» EXERCISE SET
1: In the article on the Fourth District congressional race, what year did Forbes start the Congressional Prayer Caucus?
2: Resume the article on the Fourth District congressional race right after its last sentence.

» SUPPLIED PASSAGE
By Tyler Whitley
Rep. J. Randy Forbes, R-4th, first won his seat narrowly in a special election in June 2001, but he has had an easier time since.
In a district that stretches from the southern Chesterfield County suburbs through peanut and tobacco country and into suburban Hampton Roads, Forbes has brushed aside little-known and underfunded opponents in the past four general elections. In two of those contests, he had no Democratic challenger.
This year, his Democratic opponent is a retired Emporia physician, Dr. Wynne LeGrow, who brings an unusual distinction to the race. He is a professed atheist.
"I've been a nonbeliever since I was 16," said LeGrow, the son of a minister. But he said he follows the Golden Rule.
Dan Palazzolo, a political scientist at the University of Richmond, said about 10 percent of the American population classifies itself as atheist.
"This makes LeGrow a harder sell," he said.
Forbes, a Baptist who started the Congressional Prayer Caucus in 2005, is not using the distinction against LeGrow, but some of his supporters are. The person who introduced Forbes at a luncheon meeting of the South Richmond Rotary Club two weeks ago stressed the importance of re-electing Forbes because of LeGrow's beliefs.
Forbes is paying little attention to LeGrow. He hasn't engaged him in a debate or joint appearance.

[Collected data entries]
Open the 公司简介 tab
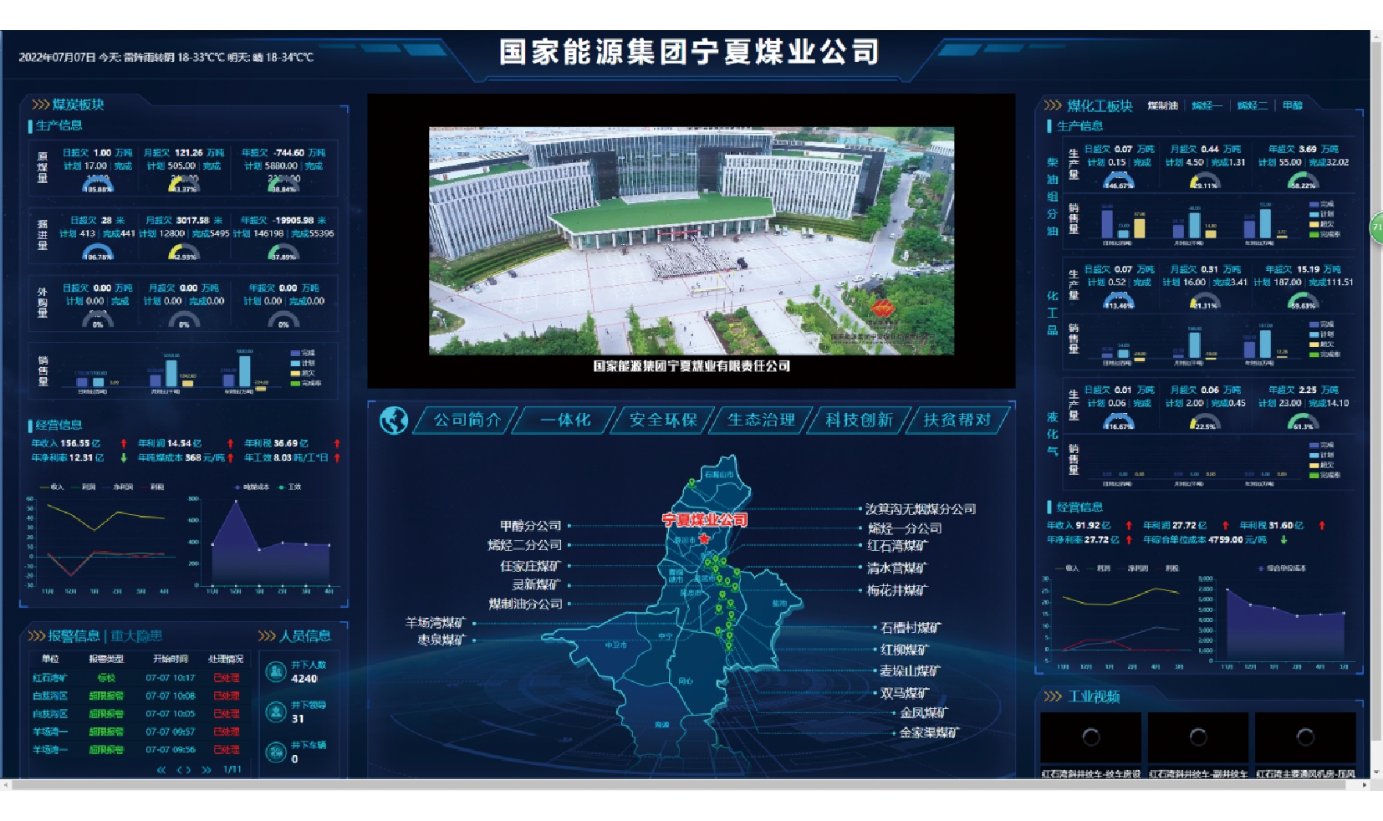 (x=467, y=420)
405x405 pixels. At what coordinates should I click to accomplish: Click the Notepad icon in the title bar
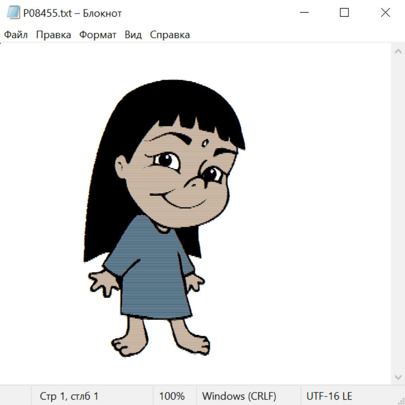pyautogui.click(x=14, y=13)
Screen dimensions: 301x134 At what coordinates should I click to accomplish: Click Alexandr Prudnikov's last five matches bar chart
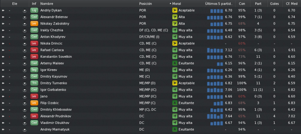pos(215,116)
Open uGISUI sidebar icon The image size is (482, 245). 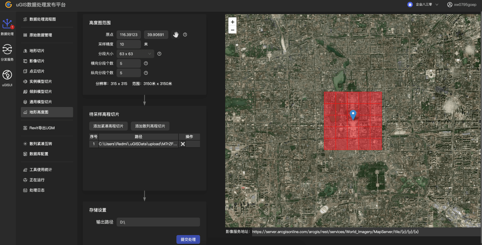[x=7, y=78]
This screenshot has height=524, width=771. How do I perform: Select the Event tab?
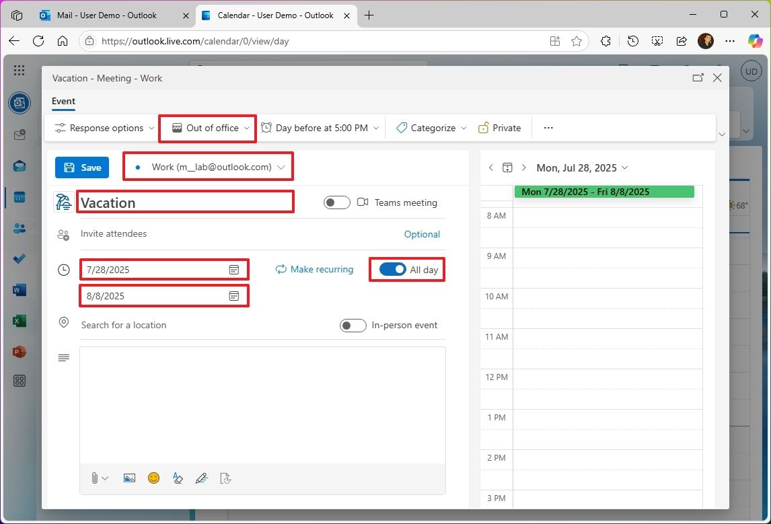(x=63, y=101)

» RESPONSES TO THE EXERCISE
1: 2005

2:
LeGrow said he did meet Forbes at a parade. Forbes was at the front of the parade and he was at the back, he said, but he made a point of seeking out Forbes and shaking his hand.
As for the issues, LeGrow favors health-care reform but says the legislation did not go far enough. He favored inclusion of a public option to compete with private insurers.
Forbes voted against the health-care overhaul. In a speech on the floor of the House, he said Americans were rejecting what he called the bill's implicit message -- that "money is no object."
The Democrat favors cap-and-trade legislation, meant to minimize greenhouse-gas emissions. Forbes voted against the measure.
LeGrow says he wants to create green jobs to help an environment that has been damaged by global warming. Forbes has proposed a New Manhattan Project for Energy Independence. It would bring scientists and researchers together in a competition to determine how to reduce America's energy's dependence by 50 percent over the next 10 years.
LeGrow thinks President Barack Obama's stimulus package helped revive the economy and created millions of jobs.
"The bank bailouts and stimulus package were needed to prevent this Great Recession from turning into the second Great Depression," LeGrow said.
Forbes voted against the stimulus. He said that after Americans lost trillions of net worth in the economic downturn, the question was "whether or not we are simply going to redistribute what's left, or whether we're going to rebuild what we lost."
Forbes says he is one of only 17 members of Congress to vote against every bailout and stimulus bill under the Bush and Obama administrations.
Though Forbes describes himself as a fiscal conservative, LeGrow says Forbes isn't, because he voted for the Bush tax cuts and the wars in Iraq and Afghanistan.
Forbes wants to extend the Bush tax cuts for everyone. LeGrow would extend the cuts for all but those making more than $250,000 a year.
This is LeGrow's first run for public office. Forbes, a lawyer from Chesapeake, first ran for the House of Delegates in 1989. He was elected to the state Senate in 1997.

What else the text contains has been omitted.